J adé Fadojutimi calls herself a ‘composer of colour, space, and environments.’ Her paintings have an incredible sense of depth, created from the symphony of rhapsodic colour of her brushstrokes. Standing in front of one of her vast canvases, the environment that the painting creates is all-encompassing, as if the painting has surrounded you and pulled you inside. Fadojutimi considers herself a writer as much as an artist, so it is no surprise that she describes herself so perfectly.
At auction this week is her painting Cradled, made in 2018. That same year, she painted I Present Your Royal Highness, which is now in the Tate Collection, making Fadojutimi the youngest artist represented there. Stare at Cradled for long enough and you begin to feel as if you have entered the painting, losing yourself in its world of swirling, dynamic colours. Critics have often noted the way Fadojutimi walks a line between abstraction and figuration. She describes it as a ‘dialogue’ between the two ways of describing the world, with lines and shapes suggesting forms without ever quite congealing into them.
Fadojutimi is a Londoner through and through. Born in 1993, she graduated from the Slade School of Art in 2015 and received her MA from the Royal College of Art, where she won the Hine Painting Prize, in 2017. Though her background is British Nigerian, Fadojutimi cites Japan as the culture that catalysed her artistic style and continues to inspire her. She was a huge fan of Anime as a child, which she says helped her find an outlet for her own intense emotions and feelings of depression. She now visits Japan multiple times a year for inspiration.

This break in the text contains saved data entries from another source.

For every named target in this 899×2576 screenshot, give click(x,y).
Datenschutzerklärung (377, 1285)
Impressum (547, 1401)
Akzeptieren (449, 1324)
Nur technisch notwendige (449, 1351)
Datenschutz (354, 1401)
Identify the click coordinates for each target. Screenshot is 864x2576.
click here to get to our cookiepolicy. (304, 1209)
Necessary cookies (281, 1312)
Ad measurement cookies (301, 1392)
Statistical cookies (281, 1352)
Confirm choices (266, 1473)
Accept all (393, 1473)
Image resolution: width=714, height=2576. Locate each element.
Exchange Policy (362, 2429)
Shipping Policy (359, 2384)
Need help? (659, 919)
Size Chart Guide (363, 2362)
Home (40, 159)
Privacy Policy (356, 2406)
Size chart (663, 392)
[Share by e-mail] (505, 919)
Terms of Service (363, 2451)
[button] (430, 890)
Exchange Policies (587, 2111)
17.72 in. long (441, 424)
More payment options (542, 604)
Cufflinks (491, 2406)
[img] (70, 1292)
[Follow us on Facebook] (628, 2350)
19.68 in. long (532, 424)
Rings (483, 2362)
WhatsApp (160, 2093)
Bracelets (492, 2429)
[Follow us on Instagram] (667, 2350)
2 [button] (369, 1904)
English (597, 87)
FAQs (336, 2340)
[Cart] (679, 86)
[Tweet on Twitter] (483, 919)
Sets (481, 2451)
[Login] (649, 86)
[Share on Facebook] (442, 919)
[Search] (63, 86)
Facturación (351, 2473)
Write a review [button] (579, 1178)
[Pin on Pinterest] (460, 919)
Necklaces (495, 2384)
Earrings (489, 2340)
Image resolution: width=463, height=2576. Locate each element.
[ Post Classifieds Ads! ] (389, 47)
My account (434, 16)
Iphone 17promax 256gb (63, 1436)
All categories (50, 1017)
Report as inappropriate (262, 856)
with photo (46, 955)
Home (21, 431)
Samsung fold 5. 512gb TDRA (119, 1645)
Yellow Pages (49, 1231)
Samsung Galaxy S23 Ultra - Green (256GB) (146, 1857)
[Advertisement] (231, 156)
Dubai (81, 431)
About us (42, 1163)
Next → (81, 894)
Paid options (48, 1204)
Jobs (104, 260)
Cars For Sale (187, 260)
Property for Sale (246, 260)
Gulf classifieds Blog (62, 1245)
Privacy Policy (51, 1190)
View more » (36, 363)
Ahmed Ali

A rhapsody of colour in hues of lavender blue, moss green and canary yellow, the mesmerising Fishing For Steps (2017) – which will be offered at auction next week – exemplifies the dynamism and vibrancy for which Fadojutimi has become critically acclaimed. Painted during the final year of her MA program at the Royal College of Art, Fishing For Steps sees luscious strokes of pigment converge and coalesce is an explosive iteration of the artist’s intuitive practice. Embracing chance and chaos, Fadojutimi transforms the canvas into a complex emotional landscape which explores themes of identity, self-knowledge and unresolved emotion.
She held her first solo exhibition in Asia at Taka Ishii in Tokyo in 2022. The connection is clear between her work, with its bright, blocky colours, thick outlines, and dreamy ethos and that of Japanese artists like Makiko Kudo, whom Fadojutimi names as one of her favourite artists. She also counts Claude Monet, Paul Cezanne, Joan Mitchell, and David Hockney among her great inspirations. Their legacy of jubilant colour radiates through Fadojutimi’s work. She has diagnosed herself with synaesthesia, a condition for which there is no test, but which she feels describes her organic and omnipresent experience of colour.
In the six years since she left the Royal College of Art, Fadojutimi’s rise to fame has been stratospheric. Initially represented by Pippy Houldsworth Gallery, she has now been snapped up by Gagosian, one of the biggest galleries in the world. Her work was featured in the Venice Biennale in 2022 and is represented in public collections around the globe, including the Hirschhorn Museum in Washington, D.C., the Albertina Museum in Vienna, the Stedelijk Museum in Amsterdam, the Metropolitan Museum of Art in New York, and the Tate, British Museum, and Hepworth Wakefield at home in the UK.
Basking in all this success, Fadojutimi is always dreaming bigger. She works in a vast studio space and has recently acquired an even bigger one, allowing her to realise her visions of epically monumental works. She works in a frenzy, often through the night when inspiration strikes her. Throughout her struggles with her mental health and the intensity of her work, she continues to find an outlet in expressing herself on canvas. She has said that painting makes her feel like she can breathe.
It is invigorating and rather staggering to encounter an artist at what feels like the height of her powers, knowing that she still has so much ahead. She is the counterpoint to the challenging tides that jostle young artists in the London art world: high rents, lack of government investment in arts education, and a continued interest in already-established big names. Fadojutimi has bucked all those trends to sail to the top before her thirtieth birthday. She is an inspiration for her fellow young Londoners–a true hometown hero, and a gargantuan force of a painter.